Microsoft Australia's Pip Marlow, a self-proclaimed channel girl, has a larger-than-life character and a stellar IT career
Microsoft Australia's Pip Marlow

Microsoft Australia's Pip Marlow

Self-proclaimed channel girl, Pip Marlow, has risen to the top of Microsoft Australia through years of hard work and sheer determination. In this, the third of our interviews with the 2012 Hall of Fame inductees, Marlow gives us a glimpse of her larger-than-life character and her stellar IT career.

A philanthropic spirit was sparked in Microsoft Australia managing director, Pip Marlow, at a very young age. Growing up in Palmerstone North, NZ, with four siblings, Marlow recounts the generosity and compassion of her middle-class family, who went ‘above and beyond’ to help those less fortunate.

“My parents instilled a belief in social justice in me at a young age. They took in a family from China and helped them settle in NZ; they are still friends of the family today,” said Marlow, explaining the Chinese family lived in her family home (in a room adjacent to the garage) for many years.

Instrumental in helping the Chinese immigrants make a life for themselves was Marlow’s father, who instilled in her a sense of compassion and community fairness.
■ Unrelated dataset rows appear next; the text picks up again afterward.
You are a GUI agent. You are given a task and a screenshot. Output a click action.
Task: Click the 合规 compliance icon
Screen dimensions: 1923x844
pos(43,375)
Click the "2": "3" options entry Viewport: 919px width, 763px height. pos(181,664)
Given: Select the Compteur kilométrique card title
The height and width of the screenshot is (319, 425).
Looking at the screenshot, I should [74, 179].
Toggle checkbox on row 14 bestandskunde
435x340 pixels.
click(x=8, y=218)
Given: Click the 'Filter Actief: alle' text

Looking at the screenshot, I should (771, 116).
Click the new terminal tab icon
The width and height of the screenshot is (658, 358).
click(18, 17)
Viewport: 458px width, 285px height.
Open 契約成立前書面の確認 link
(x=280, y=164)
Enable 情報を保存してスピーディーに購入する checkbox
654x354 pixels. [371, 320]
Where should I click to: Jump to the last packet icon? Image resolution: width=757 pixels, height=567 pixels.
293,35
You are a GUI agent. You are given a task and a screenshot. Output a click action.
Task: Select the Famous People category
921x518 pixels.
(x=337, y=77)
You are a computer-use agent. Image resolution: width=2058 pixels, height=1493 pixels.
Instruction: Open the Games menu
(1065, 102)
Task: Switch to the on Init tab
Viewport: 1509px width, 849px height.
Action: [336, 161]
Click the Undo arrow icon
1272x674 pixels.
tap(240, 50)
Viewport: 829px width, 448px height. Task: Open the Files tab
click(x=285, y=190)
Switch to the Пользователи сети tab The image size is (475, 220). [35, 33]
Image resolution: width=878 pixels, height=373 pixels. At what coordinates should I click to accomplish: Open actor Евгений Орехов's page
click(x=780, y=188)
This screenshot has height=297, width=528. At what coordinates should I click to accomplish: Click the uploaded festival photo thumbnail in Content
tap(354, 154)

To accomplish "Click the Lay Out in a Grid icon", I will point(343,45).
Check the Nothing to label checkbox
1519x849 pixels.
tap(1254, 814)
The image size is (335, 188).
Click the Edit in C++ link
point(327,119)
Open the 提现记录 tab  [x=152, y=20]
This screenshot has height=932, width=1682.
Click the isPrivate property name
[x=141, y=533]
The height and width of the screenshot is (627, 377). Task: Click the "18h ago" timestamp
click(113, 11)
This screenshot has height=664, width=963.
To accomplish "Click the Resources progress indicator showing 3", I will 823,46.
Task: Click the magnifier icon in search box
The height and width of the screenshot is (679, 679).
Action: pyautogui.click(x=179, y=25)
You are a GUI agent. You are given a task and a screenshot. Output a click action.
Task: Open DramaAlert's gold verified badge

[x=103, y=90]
Certainly, Marlow credits her late father – who sadly passed away from brain cancer a few years ago – for inspiring her to take professional risks and never underestimate her potential.

Rise to the top

Surprisingly, Marlow’s journey into IT wasn’t planned. Chasing adventure (“the attraction of the big smoke”) and following her brother’s travelling footsteps to Australia, Marlow settled in Sydney and took her first job at a small reseller in Ultimo doing admin­istration work, even though a career in IT was far from planned.

“I get asked the question, ‘Did you always think this was going to be your path?’ and, in fact, it was probably the opposite. I do remember in high school when we got our first computers. It was a room with three computers in there. I thought I’m not going to take that course because I’m never going to use one. And obviously I was wrong.”

“I never had any intention to work in IT. I wanted to do medicine, I wanted to do media – I wanted to be a weather girl. Those were the areas I was thinking of going into, and certainly not technology. So it was luck.”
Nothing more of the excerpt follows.